=== GOAL OF THE EXERCISE ===
Copy every row below word for word, with no character changed.

RECORDS TO USE Block Start

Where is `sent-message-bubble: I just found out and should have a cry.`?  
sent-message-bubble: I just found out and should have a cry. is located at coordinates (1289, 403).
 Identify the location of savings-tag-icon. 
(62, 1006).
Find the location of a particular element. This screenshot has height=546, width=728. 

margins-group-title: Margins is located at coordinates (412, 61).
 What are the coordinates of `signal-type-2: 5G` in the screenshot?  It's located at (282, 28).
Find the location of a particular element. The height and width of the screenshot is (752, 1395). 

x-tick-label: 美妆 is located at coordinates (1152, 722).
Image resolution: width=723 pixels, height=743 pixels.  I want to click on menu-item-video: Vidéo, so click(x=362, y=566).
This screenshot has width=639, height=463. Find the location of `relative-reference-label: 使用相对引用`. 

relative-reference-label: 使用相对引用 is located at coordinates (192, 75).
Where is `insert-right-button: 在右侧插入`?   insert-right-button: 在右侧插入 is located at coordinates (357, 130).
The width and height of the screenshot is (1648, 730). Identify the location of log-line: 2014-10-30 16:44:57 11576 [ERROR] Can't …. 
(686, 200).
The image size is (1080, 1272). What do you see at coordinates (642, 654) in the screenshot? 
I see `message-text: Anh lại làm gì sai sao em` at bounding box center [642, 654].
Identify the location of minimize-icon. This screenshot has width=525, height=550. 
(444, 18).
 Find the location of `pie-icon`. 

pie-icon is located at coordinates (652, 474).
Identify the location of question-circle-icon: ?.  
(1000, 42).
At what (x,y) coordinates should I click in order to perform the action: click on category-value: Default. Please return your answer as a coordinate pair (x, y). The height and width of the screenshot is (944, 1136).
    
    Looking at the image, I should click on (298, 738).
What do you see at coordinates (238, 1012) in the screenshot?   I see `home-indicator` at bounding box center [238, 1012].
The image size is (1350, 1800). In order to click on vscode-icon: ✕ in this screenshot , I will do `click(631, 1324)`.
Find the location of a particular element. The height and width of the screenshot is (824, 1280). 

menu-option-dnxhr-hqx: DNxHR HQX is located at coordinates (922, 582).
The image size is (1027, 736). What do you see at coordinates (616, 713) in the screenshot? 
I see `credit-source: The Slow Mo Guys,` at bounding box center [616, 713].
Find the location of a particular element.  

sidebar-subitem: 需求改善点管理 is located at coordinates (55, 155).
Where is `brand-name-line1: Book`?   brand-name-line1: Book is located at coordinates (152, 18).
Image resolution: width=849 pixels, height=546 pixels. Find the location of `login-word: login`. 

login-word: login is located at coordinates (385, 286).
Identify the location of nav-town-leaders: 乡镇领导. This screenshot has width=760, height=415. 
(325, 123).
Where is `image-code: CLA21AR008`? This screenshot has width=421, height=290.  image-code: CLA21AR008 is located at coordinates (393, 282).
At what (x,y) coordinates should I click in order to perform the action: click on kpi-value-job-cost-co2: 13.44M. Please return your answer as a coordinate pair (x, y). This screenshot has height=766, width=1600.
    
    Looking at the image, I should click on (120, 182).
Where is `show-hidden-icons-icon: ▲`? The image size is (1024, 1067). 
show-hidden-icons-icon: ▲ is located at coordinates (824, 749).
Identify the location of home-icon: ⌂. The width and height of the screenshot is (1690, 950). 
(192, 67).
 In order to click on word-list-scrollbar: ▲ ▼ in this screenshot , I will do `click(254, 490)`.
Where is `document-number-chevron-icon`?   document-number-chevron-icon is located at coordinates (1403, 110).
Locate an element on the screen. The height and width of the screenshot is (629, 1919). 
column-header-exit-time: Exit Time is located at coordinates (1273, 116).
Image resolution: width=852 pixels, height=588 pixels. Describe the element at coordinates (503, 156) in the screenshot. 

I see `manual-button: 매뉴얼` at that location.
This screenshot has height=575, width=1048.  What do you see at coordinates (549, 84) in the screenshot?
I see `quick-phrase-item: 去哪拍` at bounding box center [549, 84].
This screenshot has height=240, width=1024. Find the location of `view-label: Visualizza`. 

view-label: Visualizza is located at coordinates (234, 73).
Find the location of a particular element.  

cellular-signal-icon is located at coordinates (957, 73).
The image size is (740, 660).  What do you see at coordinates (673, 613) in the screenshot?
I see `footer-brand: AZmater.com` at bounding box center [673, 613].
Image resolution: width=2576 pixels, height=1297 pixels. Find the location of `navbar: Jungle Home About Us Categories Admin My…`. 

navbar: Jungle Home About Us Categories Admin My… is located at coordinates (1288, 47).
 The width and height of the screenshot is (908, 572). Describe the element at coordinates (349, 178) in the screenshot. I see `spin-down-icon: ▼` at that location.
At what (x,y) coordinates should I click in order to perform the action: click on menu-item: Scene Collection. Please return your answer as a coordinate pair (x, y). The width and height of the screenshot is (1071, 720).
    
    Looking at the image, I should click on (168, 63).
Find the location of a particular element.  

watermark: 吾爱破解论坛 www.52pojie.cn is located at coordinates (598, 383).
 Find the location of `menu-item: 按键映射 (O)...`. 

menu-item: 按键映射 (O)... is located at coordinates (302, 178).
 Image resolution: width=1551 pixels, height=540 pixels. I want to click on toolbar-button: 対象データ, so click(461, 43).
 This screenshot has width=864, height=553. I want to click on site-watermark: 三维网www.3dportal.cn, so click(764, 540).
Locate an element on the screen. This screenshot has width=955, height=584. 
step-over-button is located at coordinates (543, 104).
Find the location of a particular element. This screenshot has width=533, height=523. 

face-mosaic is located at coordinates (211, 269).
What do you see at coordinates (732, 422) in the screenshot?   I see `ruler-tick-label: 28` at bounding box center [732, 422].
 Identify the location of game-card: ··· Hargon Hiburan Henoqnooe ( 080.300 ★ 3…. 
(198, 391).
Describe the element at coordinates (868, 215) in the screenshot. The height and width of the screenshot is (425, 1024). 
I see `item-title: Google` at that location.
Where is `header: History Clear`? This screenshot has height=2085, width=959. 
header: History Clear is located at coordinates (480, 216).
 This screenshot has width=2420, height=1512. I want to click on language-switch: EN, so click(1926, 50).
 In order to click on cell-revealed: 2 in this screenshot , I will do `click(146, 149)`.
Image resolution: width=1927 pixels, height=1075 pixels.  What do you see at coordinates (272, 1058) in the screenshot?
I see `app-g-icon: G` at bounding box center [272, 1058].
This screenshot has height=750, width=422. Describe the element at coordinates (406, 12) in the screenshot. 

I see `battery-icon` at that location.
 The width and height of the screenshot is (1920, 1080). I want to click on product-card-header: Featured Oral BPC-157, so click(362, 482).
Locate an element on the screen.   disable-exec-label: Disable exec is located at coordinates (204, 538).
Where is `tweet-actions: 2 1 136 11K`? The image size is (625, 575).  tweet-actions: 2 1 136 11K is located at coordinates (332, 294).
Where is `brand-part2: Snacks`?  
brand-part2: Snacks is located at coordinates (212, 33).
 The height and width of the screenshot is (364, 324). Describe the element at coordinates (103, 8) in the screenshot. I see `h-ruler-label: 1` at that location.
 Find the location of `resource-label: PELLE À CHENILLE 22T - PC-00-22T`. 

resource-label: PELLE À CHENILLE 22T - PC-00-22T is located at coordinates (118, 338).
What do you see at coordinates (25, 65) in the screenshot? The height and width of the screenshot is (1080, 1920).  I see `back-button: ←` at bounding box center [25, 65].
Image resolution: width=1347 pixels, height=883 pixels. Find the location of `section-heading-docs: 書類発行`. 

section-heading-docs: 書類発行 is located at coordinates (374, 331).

RECORDS TO USE Block End

=== REPLY ===
Where is `sent-message-bubble: I just found out and should have a cry.`?  
sent-message-bubble: I just found out and should have a cry. is located at coordinates (1289, 403).
 Identify the location of savings-tag-icon. 
(62, 1006).
Find the location of a particular element. This screenshot has height=546, width=728. 

margins-group-title: Margins is located at coordinates (412, 61).
 What are the coordinates of `signal-type-2: 5G` in the screenshot?  It's located at (282, 28).
Find the location of a particular element. The height and width of the screenshot is (752, 1395). 

x-tick-label: 美妆 is located at coordinates (1152, 722).
Image resolution: width=723 pixels, height=743 pixels.  I want to click on menu-item-video: Vidéo, so click(x=362, y=566).
This screenshot has width=639, height=463. Find the location of `relative-reference-label: 使用相对引用`. 

relative-reference-label: 使用相对引用 is located at coordinates (192, 75).
Where is `insert-right-button: 在右侧插入`?   insert-right-button: 在右侧插入 is located at coordinates (357, 130).
The width and height of the screenshot is (1648, 730). Identify the location of log-line: 2014-10-30 16:44:57 11576 [ERROR] Can't …. 
(686, 200).
The image size is (1080, 1272). What do you see at coordinates (642, 654) in the screenshot? 
I see `message-text: Anh lại làm gì sai sao em` at bounding box center [642, 654].
Identify the location of minimize-icon. This screenshot has width=525, height=550. 
(444, 18).
 Find the location of `pie-icon`. 

pie-icon is located at coordinates (652, 474).
Identify the location of question-circle-icon: ?.  
(1000, 42).
At what (x,y) coordinates should I click in order to perform the action: click on category-value: Default. Please return your answer as a coordinate pair (x, y). The height and width of the screenshot is (944, 1136).
    
    Looking at the image, I should click on (298, 738).
What do you see at coordinates (238, 1012) in the screenshot?   I see `home-indicator` at bounding box center [238, 1012].
The image size is (1350, 1800). In order to click on vscode-icon: ✕ in this screenshot , I will do `click(631, 1324)`.
Find the location of a particular element. The height and width of the screenshot is (824, 1280). 

menu-option-dnxhr-hqx: DNxHR HQX is located at coordinates (922, 582).
The image size is (1027, 736). What do you see at coordinates (616, 713) in the screenshot? 
I see `credit-source: The Slow Mo Guys,` at bounding box center [616, 713].
Find the location of a particular element.  

sidebar-subitem: 需求改善点管理 is located at coordinates (55, 155).
Where is `brand-name-line1: Book`?   brand-name-line1: Book is located at coordinates (152, 18).
Image resolution: width=849 pixels, height=546 pixels. Find the location of `login-word: login`. 

login-word: login is located at coordinates (385, 286).
Identify the location of nav-town-leaders: 乡镇领导. This screenshot has width=760, height=415. 
(325, 123).
Where is `image-code: CLA21AR008`? This screenshot has width=421, height=290.  image-code: CLA21AR008 is located at coordinates (393, 282).
At what (x,y) coordinates should I click in order to perform the action: click on kpi-value-job-cost-co2: 13.44M. Please return your answer as a coordinate pair (x, y). This screenshot has height=766, width=1600.
    
    Looking at the image, I should click on (120, 182).
Where is `show-hidden-icons-icon: ▲`? The image size is (1024, 1067). 
show-hidden-icons-icon: ▲ is located at coordinates (824, 749).
Identify the location of home-icon: ⌂. The width and height of the screenshot is (1690, 950). 
(192, 67).
 In order to click on word-list-scrollbar: ▲ ▼ in this screenshot , I will do `click(254, 490)`.
Where is `document-number-chevron-icon`?   document-number-chevron-icon is located at coordinates (1403, 110).
Locate an element on the screen. The height and width of the screenshot is (629, 1919). 
column-header-exit-time: Exit Time is located at coordinates (1273, 116).
Image resolution: width=852 pixels, height=588 pixels. Describe the element at coordinates (503, 156) in the screenshot. 

I see `manual-button: 매뉴얼` at that location.
This screenshot has height=575, width=1048.  What do you see at coordinates (549, 84) in the screenshot?
I see `quick-phrase-item: 去哪拍` at bounding box center [549, 84].
This screenshot has height=240, width=1024. Find the location of `view-label: Visualizza`. 

view-label: Visualizza is located at coordinates (234, 73).
Find the location of a particular element.  

cellular-signal-icon is located at coordinates (957, 73).
The image size is (740, 660).  What do you see at coordinates (673, 613) in the screenshot?
I see `footer-brand: AZmater.com` at bounding box center [673, 613].
Image resolution: width=2576 pixels, height=1297 pixels. Find the location of `navbar: Jungle Home About Us Categories Admin My…`. 

navbar: Jungle Home About Us Categories Admin My… is located at coordinates (1288, 47).
 The width and height of the screenshot is (908, 572). Describe the element at coordinates (349, 178) in the screenshot. I see `spin-down-icon: ▼` at that location.
At what (x,y) coordinates should I click in order to perform the action: click on menu-item: Scene Collection. Please return your answer as a coordinate pair (x, y). The width and height of the screenshot is (1071, 720).
    
    Looking at the image, I should click on (168, 63).
Find the location of a particular element.  

watermark: 吾爱破解论坛 www.52pojie.cn is located at coordinates (598, 383).
 Find the location of `menu-item: 按键映射 (O)...`. 

menu-item: 按键映射 (O)... is located at coordinates (302, 178).
 Image resolution: width=1551 pixels, height=540 pixels. I want to click on toolbar-button: 対象データ, so click(461, 43).
 This screenshot has width=864, height=553. I want to click on site-watermark: 三维网www.3dportal.cn, so click(764, 540).
Locate an element on the screen. This screenshot has width=955, height=584. 
step-over-button is located at coordinates (543, 104).
Find the location of a particular element. This screenshot has width=533, height=523. 

face-mosaic is located at coordinates (211, 269).
What do you see at coordinates (732, 422) in the screenshot?   I see `ruler-tick-label: 28` at bounding box center [732, 422].
 Identify the location of game-card: ··· Hargon Hiburan Henoqnooe ( 080.300 ★ 3…. 
(198, 391).
Describe the element at coordinates (868, 215) in the screenshot. The height and width of the screenshot is (425, 1024). 
I see `item-title: Google` at that location.
Where is `header: History Clear`? This screenshot has height=2085, width=959. 
header: History Clear is located at coordinates (480, 216).
 This screenshot has width=2420, height=1512. I want to click on language-switch: EN, so click(1926, 50).
 In order to click on cell-revealed: 2 in this screenshot , I will do `click(146, 149)`.
Image resolution: width=1927 pixels, height=1075 pixels.  What do you see at coordinates (272, 1058) in the screenshot?
I see `app-g-icon: G` at bounding box center [272, 1058].
This screenshot has height=750, width=422. Describe the element at coordinates (406, 12) in the screenshot. 

I see `battery-icon` at that location.
 The width and height of the screenshot is (1920, 1080). I want to click on product-card-header: Featured Oral BPC-157, so click(362, 482).
Locate an element on the screen.   disable-exec-label: Disable exec is located at coordinates (204, 538).
Where is `tweet-actions: 2 1 136 11K`? The image size is (625, 575).  tweet-actions: 2 1 136 11K is located at coordinates (332, 294).
Where is `brand-part2: Snacks`?  
brand-part2: Snacks is located at coordinates (212, 33).
 The height and width of the screenshot is (364, 324). Describe the element at coordinates (103, 8) in the screenshot. I see `h-ruler-label: 1` at that location.
 Find the location of `resource-label: PELLE À CHENILLE 22T - PC-00-22T`. 

resource-label: PELLE À CHENILLE 22T - PC-00-22T is located at coordinates (118, 338).
What do you see at coordinates (25, 65) in the screenshot? The height and width of the screenshot is (1080, 1920).  I see `back-button: ←` at bounding box center [25, 65].
Image resolution: width=1347 pixels, height=883 pixels. Find the location of `section-heading-docs: 書類発行`. 

section-heading-docs: 書類発行 is located at coordinates (374, 331).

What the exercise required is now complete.